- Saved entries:
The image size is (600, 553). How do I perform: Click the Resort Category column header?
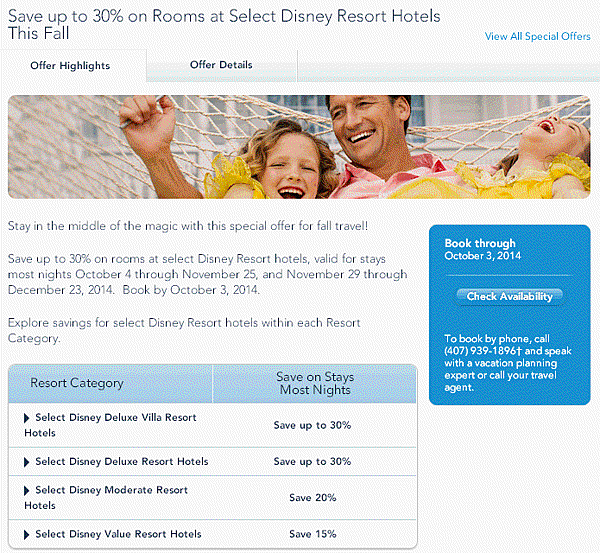tap(77, 383)
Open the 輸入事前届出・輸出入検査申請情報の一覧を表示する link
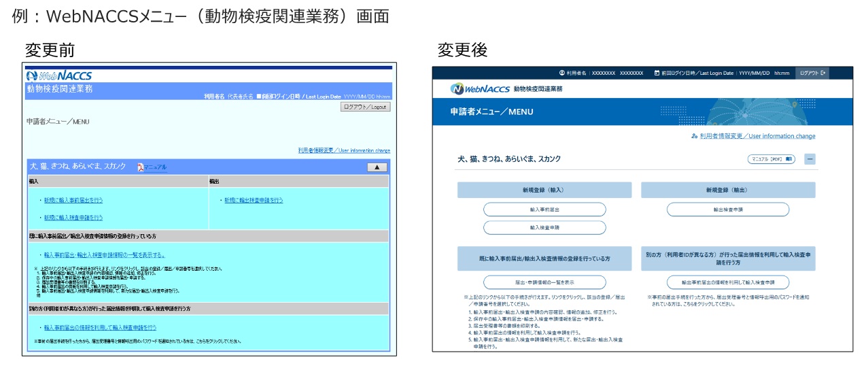The width and height of the screenshot is (868, 368). [x=104, y=255]
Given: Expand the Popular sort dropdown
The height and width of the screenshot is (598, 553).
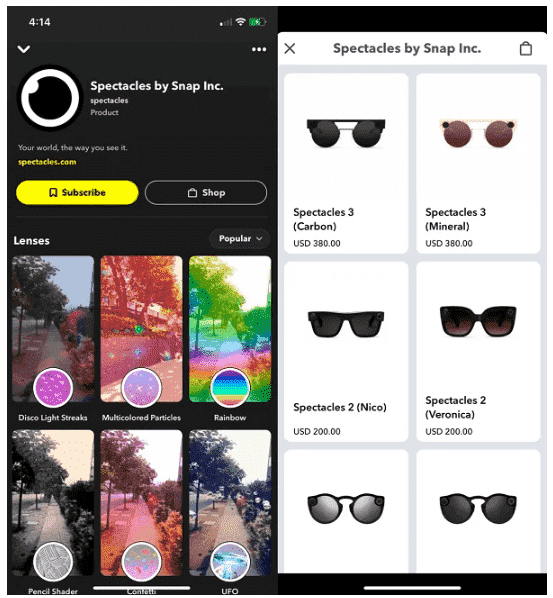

- Exercise description:
Copy out all of the entries exactly as they stand, with no pictures in your copy.

- Task output:
The image size is (600, 553). How do I perform: Click the Resort Category column header?
tap(77, 383)
Open the 輸入事前届出・輸出入検査申請情報の一覧を表示する link
The width and height of the screenshot is (868, 368). [x=104, y=255]
Given: Expand the Popular sort dropdown
The height and width of the screenshot is (598, 553).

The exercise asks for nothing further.